◆ Source records ◆
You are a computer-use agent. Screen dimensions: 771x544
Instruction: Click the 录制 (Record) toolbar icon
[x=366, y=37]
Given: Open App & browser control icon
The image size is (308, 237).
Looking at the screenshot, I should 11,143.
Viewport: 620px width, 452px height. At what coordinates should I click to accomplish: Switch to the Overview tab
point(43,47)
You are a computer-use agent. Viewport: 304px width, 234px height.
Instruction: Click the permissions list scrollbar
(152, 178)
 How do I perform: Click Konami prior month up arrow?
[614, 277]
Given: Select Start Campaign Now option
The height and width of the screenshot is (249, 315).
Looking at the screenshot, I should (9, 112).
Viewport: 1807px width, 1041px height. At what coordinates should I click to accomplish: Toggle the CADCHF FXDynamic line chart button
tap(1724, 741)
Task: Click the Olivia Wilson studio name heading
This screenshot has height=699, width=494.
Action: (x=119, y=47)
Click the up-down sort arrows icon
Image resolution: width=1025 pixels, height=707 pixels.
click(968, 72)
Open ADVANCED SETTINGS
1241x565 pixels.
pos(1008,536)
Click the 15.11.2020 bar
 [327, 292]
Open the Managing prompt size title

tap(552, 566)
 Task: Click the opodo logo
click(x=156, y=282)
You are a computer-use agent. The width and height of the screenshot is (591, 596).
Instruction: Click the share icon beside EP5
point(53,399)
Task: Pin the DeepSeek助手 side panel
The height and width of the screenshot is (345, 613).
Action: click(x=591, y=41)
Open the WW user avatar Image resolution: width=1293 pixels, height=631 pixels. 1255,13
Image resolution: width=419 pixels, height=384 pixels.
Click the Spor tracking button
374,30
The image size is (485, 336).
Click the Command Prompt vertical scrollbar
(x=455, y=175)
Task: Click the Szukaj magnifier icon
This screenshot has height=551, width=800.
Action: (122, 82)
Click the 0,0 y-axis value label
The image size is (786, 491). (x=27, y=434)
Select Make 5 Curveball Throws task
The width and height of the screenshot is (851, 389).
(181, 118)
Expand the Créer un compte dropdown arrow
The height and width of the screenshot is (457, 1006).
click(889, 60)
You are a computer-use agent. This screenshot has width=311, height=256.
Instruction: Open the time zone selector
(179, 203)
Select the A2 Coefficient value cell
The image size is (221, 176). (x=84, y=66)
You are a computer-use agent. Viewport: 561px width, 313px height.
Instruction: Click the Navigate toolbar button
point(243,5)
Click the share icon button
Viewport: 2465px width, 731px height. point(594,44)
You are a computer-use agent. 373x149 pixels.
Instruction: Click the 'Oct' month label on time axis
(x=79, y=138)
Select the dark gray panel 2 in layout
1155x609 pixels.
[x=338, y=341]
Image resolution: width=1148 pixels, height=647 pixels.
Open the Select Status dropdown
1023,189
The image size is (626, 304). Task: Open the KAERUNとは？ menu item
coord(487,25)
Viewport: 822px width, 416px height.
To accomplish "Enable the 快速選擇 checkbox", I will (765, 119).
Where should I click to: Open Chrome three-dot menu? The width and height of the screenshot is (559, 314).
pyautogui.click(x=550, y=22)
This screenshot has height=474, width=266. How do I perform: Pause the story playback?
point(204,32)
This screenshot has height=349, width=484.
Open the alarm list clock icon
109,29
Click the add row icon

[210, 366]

◆ Exercise description ◆
Could you reproduce the lines word for word, starting with the line that contains "You are a computer-use agent. This" and going on through the line that contains "point(243,5)", with both of those lines included?

◆ Output of the task ◆
You are a computer-use agent. This screenshot has width=311, height=256.
Instruction: Open the time zone selector
(179, 203)
Select the A2 Coefficient value cell
The image size is (221, 176). (x=84, y=66)
You are a computer-use agent. Viewport: 561px width, 313px height.
Instruction: Click the Navigate toolbar button
point(243,5)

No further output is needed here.